Expressões ou trechos de seu texto, aos quais o(a) autor(a) queira dar destaque, deverão ser escritos
em itálico. O itálico também deverá ser utilizado para as expressões em língua estrangeira. Exemplos: tout
court, a fortiori, Weltanschauung, a priori.
As figuras deverão ser encaminhadas no seu formato digital (JPG, GIF, TIF), em uma resolução
mínima de 300dpi; elas não poderão exceder o tamanho de 23 x 16 cm. Os originais devem ser enviados sem
molduras, com escala gráfica (no caso de mapas) e legendas legíveis.
As notas devem ser inseridas no rodapé da página em que forem indicadas.
As referências e citações, ao final do texto, devem seguir o modelo abaixo. É fundamental que os
nomes dos autores venham completos na bibliografia. Quando se tratar de somente dois autores, os nomes de
ambos devem ser mencionados; em se tratando de três ou mais autores, apenas o primeiro será referido. Os
títulos dos livros devem vir destacados em itálico; não é necessário pôr em itálico os subtítulos e os títulos de
capítulos específicos e de artigos. É necessário indicar as páginas inicial e final dos artigos. Exemplos:

CASTORIADIS, Cornelius e COHN-BENDIT, Daniel (1981 [1981]): Da ecologia à autonomia. São Paulo:
Brasiliense.

Revista Território Autônomo | nº 1 | Primavera de 2012 118


Orientação para publicações

BOOKCHIN, Murray et al. (1991 [1989-1990]): Defending the Earth. A Debate Between Murray Bookchin
and Dave Foreman. Montreal e Nova Iorque: Black Rose Books.

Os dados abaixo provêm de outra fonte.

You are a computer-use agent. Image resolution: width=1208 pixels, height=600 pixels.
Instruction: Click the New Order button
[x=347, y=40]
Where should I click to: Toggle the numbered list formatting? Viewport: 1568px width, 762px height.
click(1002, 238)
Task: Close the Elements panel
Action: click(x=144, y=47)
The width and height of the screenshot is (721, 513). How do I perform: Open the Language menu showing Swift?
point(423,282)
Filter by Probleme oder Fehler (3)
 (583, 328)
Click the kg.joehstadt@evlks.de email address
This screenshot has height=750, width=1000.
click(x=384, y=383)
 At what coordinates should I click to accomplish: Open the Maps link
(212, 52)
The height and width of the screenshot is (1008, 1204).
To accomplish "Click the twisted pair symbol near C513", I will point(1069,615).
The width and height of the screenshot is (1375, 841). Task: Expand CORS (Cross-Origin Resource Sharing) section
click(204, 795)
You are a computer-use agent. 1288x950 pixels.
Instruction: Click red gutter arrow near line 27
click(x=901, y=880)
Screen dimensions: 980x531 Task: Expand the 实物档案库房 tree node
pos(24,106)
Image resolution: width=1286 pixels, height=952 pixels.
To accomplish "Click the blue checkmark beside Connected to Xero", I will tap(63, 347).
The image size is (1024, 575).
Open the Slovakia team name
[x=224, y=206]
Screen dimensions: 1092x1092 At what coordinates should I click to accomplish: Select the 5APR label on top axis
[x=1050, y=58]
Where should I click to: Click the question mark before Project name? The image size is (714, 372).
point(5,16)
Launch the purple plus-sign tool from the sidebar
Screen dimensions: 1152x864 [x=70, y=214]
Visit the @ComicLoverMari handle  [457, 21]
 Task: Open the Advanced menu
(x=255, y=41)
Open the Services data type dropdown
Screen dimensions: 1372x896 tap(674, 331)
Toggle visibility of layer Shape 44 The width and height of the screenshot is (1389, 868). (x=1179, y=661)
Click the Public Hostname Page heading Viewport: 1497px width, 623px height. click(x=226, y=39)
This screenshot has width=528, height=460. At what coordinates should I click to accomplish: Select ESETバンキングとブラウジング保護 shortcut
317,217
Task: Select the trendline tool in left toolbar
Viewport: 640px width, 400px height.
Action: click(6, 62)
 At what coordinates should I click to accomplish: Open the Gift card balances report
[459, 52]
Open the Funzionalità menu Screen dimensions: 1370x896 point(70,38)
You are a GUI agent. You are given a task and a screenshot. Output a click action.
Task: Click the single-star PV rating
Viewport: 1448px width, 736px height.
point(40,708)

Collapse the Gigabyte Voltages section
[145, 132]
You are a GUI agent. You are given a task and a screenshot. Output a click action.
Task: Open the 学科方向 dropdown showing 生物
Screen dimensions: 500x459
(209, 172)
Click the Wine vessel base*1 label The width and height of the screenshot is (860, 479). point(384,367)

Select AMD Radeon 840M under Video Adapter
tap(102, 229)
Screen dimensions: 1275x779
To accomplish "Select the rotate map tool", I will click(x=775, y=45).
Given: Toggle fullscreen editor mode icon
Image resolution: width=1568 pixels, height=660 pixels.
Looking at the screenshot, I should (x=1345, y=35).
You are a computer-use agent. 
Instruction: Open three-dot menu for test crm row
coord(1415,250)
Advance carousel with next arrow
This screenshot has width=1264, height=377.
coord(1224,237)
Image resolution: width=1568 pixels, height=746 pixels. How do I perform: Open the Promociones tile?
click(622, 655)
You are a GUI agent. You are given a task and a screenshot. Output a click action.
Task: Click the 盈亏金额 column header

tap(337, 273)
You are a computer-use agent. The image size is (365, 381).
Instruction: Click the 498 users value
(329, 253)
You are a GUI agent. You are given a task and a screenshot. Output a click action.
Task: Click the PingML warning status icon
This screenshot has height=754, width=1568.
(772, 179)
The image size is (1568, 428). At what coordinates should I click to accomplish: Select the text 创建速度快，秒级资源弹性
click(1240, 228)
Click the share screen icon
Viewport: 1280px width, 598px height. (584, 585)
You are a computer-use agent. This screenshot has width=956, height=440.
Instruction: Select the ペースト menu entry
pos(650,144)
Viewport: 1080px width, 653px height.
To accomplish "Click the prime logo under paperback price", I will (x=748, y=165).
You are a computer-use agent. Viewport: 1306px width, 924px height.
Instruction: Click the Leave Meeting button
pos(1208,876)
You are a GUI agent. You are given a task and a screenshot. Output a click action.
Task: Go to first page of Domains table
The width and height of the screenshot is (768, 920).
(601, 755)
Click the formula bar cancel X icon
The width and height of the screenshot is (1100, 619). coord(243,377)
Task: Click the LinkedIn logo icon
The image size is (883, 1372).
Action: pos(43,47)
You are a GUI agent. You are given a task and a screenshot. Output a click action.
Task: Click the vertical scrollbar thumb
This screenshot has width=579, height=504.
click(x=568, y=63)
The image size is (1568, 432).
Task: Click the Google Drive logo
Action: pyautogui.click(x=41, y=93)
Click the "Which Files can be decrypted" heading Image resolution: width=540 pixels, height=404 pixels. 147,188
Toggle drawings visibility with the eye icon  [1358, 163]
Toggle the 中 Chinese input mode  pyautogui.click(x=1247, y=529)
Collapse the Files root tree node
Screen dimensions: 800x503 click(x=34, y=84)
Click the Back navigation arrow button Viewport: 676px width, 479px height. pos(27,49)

KROPOTKIN, Piotr (1987 [1887]): As prisões. In: Kropotkin: textos escolhidos [seleção de Maurício
Tragtenberg]. Porto Alegre: L&PM.

RECLUS, Élisée (1864): L’Homme et la Nature: De l’action humaine sur la géographie physique. Revue des
Deux Mondes, vol. 54, pp. 762-771.

Será responsabilidade do(a) autor(a) a correção ortográfica e sintática do texto. Nos casos em que o
Coletivo Editorial indicar a necessidade de revisão, o(a) autor(a) precisará atender à solicitação e,
posteriormente, submeter o texto para nova apreciação.
A avaliação dos textos será realizada por dois membros do Coletivo Editorial. Nas situações em que
não houver consenso no parecer, a arbitragem será decidida por meio de um terceiro membro do Coletivo.
Eventualmente, em casos especialmente polêmicos, será feita consulta a todos os seus membros. No processo
de seleção, consideram-se três situações: texto aceito sem restrições; texto aceito com sugestões de
modificação; texto recusado. Os trabalhos, após modificados pelos autores, serão encaminhados aos mesmos
pareceristas que avaliaram a primeira versão.
A revista Território Autônomo opera em regime de copyleft. Não são pagos direitos autorais, e os
textos podem ser reproduzidos livremente sem quaisquer ônus, bastando citar a fonte.